Can you guess the appropriate cooking or storage temperature only by looking at a food item, and assuming it is at a safe temperature for eating?
The answer is absolutely not.
You should know the appropriate temperatures for hot and cold foods to help you avoid illness caused by unsafe food temperatures. This happens all too often during the cooking stage and the storing stage of preparing food. Having a basic knowledge about the appropriate temperatures that foods should be at will help prevent sickness and contamination.

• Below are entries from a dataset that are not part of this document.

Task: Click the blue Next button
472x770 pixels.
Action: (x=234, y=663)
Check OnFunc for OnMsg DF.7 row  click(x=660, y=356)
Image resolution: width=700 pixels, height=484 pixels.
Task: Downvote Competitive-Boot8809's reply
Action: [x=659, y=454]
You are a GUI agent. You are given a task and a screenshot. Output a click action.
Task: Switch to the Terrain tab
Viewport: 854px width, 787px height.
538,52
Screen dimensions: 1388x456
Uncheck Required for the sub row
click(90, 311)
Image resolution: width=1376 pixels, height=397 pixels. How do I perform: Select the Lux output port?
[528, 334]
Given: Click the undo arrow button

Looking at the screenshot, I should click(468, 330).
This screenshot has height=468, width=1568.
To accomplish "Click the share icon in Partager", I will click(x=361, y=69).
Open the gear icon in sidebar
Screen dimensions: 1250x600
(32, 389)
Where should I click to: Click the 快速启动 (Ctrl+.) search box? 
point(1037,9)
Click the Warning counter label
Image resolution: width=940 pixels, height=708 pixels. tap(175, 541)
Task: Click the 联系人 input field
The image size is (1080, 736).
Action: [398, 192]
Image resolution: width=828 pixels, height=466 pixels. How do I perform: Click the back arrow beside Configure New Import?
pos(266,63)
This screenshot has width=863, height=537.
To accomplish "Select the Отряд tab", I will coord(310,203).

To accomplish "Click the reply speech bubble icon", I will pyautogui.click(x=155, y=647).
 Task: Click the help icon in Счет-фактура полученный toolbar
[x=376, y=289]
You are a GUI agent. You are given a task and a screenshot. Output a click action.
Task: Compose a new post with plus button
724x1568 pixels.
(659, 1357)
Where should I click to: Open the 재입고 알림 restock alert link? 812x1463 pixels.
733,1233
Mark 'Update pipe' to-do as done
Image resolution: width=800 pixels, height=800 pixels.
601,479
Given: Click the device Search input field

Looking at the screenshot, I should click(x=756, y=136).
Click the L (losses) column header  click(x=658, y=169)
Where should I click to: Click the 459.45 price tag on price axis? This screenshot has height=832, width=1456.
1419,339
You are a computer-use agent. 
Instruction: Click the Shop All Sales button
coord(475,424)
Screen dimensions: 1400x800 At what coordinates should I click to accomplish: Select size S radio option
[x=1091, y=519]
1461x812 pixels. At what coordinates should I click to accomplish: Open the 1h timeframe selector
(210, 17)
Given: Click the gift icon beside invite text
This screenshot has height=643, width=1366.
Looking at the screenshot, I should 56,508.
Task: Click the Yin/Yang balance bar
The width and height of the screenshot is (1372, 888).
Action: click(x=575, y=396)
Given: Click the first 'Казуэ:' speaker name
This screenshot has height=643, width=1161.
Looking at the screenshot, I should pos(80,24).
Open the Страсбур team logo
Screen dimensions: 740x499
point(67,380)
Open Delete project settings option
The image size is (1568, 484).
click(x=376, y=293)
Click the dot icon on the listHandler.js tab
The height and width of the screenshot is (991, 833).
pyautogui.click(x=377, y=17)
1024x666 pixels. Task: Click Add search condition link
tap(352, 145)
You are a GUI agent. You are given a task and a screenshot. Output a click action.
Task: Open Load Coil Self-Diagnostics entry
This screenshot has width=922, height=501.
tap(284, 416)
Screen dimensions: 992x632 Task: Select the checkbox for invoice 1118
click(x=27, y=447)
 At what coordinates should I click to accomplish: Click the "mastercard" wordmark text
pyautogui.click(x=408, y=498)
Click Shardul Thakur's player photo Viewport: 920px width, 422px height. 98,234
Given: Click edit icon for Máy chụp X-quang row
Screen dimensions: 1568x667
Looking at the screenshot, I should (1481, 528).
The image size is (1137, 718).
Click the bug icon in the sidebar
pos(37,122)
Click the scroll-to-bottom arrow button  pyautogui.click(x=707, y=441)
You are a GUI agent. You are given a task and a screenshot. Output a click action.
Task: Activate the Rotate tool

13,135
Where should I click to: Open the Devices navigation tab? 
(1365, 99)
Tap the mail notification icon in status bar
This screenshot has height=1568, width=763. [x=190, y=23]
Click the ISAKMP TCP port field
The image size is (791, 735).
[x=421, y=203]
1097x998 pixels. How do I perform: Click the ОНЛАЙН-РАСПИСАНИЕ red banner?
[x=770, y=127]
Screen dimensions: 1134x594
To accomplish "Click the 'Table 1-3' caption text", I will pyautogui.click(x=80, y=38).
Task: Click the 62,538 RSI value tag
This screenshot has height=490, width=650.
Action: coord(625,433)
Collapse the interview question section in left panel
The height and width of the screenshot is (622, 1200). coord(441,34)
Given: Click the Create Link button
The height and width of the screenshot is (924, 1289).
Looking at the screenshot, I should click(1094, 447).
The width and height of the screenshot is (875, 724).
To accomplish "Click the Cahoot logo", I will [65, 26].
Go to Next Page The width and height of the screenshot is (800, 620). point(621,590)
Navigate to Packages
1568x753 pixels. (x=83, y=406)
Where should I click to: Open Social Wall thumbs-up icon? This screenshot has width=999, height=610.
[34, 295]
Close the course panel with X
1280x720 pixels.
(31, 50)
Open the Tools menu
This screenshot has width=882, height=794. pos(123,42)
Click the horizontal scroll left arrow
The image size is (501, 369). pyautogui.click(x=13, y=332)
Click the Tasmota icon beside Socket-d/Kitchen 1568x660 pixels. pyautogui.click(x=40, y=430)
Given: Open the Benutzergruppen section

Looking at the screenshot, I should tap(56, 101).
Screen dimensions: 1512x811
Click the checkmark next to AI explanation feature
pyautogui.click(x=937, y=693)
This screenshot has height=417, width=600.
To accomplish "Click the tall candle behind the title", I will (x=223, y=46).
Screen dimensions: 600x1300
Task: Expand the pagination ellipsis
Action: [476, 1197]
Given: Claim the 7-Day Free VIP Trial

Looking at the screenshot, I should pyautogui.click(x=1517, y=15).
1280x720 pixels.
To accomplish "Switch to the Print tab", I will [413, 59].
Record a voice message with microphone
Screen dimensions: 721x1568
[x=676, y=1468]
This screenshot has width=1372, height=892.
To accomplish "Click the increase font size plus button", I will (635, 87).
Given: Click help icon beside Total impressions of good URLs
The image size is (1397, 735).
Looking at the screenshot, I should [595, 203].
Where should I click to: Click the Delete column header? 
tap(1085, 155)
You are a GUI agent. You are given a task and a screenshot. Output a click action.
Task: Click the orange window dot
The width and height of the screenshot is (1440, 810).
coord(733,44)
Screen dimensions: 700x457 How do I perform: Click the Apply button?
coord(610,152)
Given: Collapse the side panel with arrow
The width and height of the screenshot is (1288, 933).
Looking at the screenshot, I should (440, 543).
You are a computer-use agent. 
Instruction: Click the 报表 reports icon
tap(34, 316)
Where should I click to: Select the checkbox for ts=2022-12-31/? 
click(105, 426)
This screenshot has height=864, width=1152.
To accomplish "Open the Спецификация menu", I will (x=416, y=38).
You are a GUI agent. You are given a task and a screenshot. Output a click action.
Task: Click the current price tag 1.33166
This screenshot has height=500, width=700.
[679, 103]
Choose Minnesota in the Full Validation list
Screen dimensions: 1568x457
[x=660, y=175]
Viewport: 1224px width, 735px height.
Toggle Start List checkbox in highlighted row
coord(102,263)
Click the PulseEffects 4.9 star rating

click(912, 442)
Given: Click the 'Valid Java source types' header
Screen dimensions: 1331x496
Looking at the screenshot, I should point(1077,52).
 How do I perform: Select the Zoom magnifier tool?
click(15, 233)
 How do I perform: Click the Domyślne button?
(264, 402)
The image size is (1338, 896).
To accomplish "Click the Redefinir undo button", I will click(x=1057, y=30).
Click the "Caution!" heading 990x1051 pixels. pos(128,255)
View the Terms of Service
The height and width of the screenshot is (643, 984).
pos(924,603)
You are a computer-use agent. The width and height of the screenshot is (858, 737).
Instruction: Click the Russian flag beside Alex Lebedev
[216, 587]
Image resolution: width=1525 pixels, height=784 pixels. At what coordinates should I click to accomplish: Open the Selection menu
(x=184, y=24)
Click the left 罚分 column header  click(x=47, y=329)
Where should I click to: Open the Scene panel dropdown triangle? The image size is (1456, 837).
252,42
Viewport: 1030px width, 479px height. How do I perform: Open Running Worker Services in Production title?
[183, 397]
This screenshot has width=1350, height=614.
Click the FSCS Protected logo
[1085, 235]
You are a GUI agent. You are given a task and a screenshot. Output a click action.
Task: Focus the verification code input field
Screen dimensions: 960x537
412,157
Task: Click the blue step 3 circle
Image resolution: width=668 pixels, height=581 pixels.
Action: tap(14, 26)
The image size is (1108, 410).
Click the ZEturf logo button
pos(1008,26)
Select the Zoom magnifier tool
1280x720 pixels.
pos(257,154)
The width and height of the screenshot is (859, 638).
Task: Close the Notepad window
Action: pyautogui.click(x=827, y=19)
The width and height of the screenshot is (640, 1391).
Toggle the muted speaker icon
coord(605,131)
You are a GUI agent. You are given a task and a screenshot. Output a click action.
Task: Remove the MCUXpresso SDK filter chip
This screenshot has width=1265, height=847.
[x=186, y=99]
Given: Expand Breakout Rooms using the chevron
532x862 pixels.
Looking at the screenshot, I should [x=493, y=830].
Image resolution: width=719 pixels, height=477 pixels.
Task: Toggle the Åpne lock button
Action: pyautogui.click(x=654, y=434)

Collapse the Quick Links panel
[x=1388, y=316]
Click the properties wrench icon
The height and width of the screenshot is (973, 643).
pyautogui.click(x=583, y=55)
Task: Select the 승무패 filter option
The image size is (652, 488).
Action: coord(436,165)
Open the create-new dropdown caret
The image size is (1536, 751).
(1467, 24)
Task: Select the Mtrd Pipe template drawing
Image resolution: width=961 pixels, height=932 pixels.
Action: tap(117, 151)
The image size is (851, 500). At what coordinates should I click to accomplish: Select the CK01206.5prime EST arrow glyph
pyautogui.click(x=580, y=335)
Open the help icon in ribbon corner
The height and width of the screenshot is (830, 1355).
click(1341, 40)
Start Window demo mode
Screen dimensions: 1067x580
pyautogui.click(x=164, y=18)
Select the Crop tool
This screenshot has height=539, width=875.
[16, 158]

Safe cooking temperatures:
- 145°F for whole cuts of beef, pork, and other similar meats
- 160°F for ground meats, such as beef and pork
- 165°F for all poultry (chicken), including ground chicken and turkey
- 165°F for leftovers and casseroles**
- 145°F for fresh ham (raw)
- 145°F for fish
Leftovers from meals are great, but you always need to make sure they reach the appropriate temperature before eating them. One thing to keep in mind is that microwaves do not evenly cook foods. You should check the temperature of your leftovers in multiple places before enjoying them.
Cold storage temperatures:
- Keep your refrigerator below 40°F
- Refrigerate perishable food within 2 hours. If the outdoor temperature is above 90°F, refrigerate within 1 hour.
- Never thaw out food on the counter because bacteria can spread much more easily. When thawing out foods, use the refrigerator, cold water, or a microwave.
Bacteria can spread quickly if food is left at room temperature or in the “Danger Zone,” which is between 40°F and 140°F. When cooking, preparing, or handling food, it is important to remember the “Danger Zone” to help keep you and your family from getting sick by spoiled food.
Checking the temperatures of foods may seem like a hassle or an extra step in preparing foods, but trust us, you will be happy that you did! It’s one of the best ways to ensure you and your family is safe from harmful bacteria and food borne illnesses.